Collection of alternate ways:
O(n**2) - solution:
list1=['1','2','2','3','2','2']
# the worst petrformance I can imagine:
worst = {}
for item in list1:
worst[item] = list1.count(item)
print(worst) # {'1': 1, '3': 1, '2': 4}
Worst because: list.count() iterates the whole list to count one elements occurences. It touches this list 6 times for every number in it. It counts 2 four times (just to make sure) and reassignes the counted value to the key of over and over.
It is a O(n**2) approach. You can "optimize" it by only looping over the set(list1) which reduces it to counting only each unique number (3*6 instead of 6*6) - but the problem has several O(n) solution == one pass over the list.
Your solution is O(2*n) - iterating the list twice to create zero-indexes and then count them.

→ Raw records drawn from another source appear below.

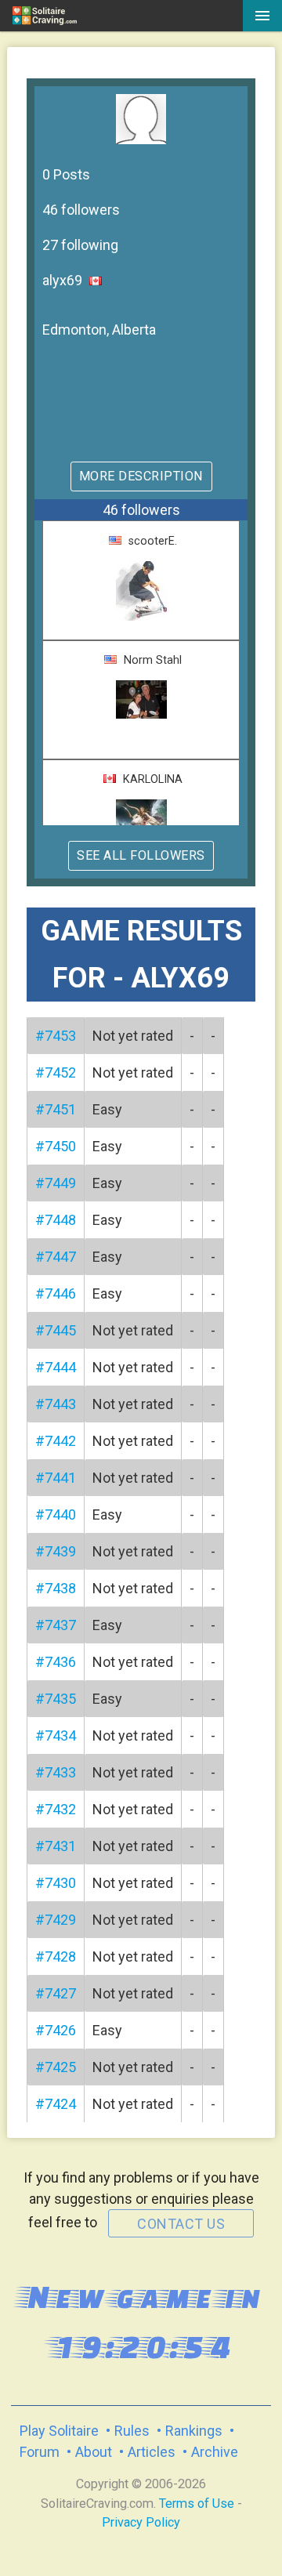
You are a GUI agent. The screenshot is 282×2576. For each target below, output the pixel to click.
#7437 (55, 1625)
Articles (151, 2452)
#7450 (55, 1146)
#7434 (55, 1735)
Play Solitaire (59, 2430)
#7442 (55, 1441)
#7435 (55, 1698)
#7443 (55, 1404)
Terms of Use (196, 2503)
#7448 (55, 1220)
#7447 (55, 1256)
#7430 (55, 1883)
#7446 (55, 1293)
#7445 (55, 1330)
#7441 (55, 1477)
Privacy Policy (141, 2522)
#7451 (55, 1109)
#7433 (55, 1772)
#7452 (55, 1072)
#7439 (55, 1551)
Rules (132, 2430)
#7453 (55, 1035)
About (93, 2452)
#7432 (55, 1809)
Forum (40, 2452)
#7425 (55, 2067)
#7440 (55, 1514)
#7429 (55, 1919)
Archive (214, 2452)
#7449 (55, 1183)
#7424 (55, 2104)
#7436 (55, 1662)
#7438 (55, 1588)
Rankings (193, 2430)
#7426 (55, 2030)
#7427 (55, 1993)
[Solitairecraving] (66, 15)
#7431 (55, 1846)
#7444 (55, 1367)
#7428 (55, 1956)
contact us (181, 2224)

O(n) - solutions (that differ in performance):
# zeroth'st way: check and test and create if needed else add
ddd = {}
for item in list1: # touches each item exactly once
if item in ddd: # but uses additional checks and conditions
ddd[item] += 1
else:
ddd[item] = 1
print(ddd)
#second way # slowish - but better then two for loops (kinda your one way optimized)
dict2={}
for key in list1: # touches each element once, no checks but
dict2.setdefault(key,0) # setdefault + assignment is slower then defaultdict
dict2[key]+=1
print('dict2 is',dict2)
# third way # faster then setdefault due to optimizations in defaultdict
from collections import defaultdict
d = defaultdict(int)
for key in list1:
d[key]+=1
print("defaultdict is", d)
# fourth way # slower because it needs additional list sorting to work
from itertools import groupby
dd = { k:len(list(v)) for k,v in groupby(sorted(list1))} #needs sorted list here
print("groupby is", dd)
# fifth way using Counter
from collections import Counter
print( Counter(list1))
print(dict(Counter(list1)))
Output's:
{'1': 1, '3': 1, '2': 4}
dict2 is {'1': 1, '2': 4, '3': 1}
defaultdict is defaultdict(<class 'int'>, {'1': 1, '2': 4, '3': 1})
groupby is {'1': 1, '2': 4, '3': 1}
Counter({'2': 4, '1': 1, '3': 1})
{'1': 1, '3': 1, '2': 4}
Doku:
with Counter and defaultdict being the fastisht methods - you would have to measure to get a "winner".